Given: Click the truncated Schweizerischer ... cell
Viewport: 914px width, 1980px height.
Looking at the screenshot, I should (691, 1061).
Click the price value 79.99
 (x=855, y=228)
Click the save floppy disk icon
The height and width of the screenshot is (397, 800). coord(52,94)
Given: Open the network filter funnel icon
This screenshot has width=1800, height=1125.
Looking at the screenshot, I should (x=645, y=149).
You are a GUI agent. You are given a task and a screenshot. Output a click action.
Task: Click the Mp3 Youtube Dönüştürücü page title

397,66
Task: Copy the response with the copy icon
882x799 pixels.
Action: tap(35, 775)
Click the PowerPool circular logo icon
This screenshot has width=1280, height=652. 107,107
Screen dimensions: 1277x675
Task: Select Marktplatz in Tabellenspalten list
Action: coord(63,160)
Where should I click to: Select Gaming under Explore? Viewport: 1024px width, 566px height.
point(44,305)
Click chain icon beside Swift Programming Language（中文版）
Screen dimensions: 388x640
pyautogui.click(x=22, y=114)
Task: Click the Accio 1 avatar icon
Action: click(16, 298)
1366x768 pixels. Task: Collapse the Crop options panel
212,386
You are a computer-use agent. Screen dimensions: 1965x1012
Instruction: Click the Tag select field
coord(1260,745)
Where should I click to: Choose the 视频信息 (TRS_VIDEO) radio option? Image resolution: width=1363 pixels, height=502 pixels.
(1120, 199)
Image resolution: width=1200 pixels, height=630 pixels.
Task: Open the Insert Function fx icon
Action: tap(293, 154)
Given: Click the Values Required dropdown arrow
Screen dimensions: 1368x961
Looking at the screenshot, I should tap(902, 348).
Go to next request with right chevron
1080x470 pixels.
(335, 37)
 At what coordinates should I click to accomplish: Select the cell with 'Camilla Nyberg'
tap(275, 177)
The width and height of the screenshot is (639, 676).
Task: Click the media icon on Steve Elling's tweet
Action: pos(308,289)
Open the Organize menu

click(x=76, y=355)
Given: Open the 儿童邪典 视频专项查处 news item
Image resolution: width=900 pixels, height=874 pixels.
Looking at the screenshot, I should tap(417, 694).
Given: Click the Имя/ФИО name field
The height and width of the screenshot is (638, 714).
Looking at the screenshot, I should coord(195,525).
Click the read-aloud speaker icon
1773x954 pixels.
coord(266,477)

- [What you have to do]: All that is wanted is an exact copy of the lines above from the one with "Given: Open the network filter funnel icon" through the one with "Task: Copy the response with the copy icon", with both ends included.

- [Exercise answer]:
Given: Open the network filter funnel icon
This screenshot has width=1800, height=1125.
Looking at the screenshot, I should (x=645, y=149).
You are a GUI agent. You are given a task and a screenshot. Output a click action.
Task: Click the Mp3 Youtube Dönüştürücü page title

397,66
Task: Copy the response with the copy icon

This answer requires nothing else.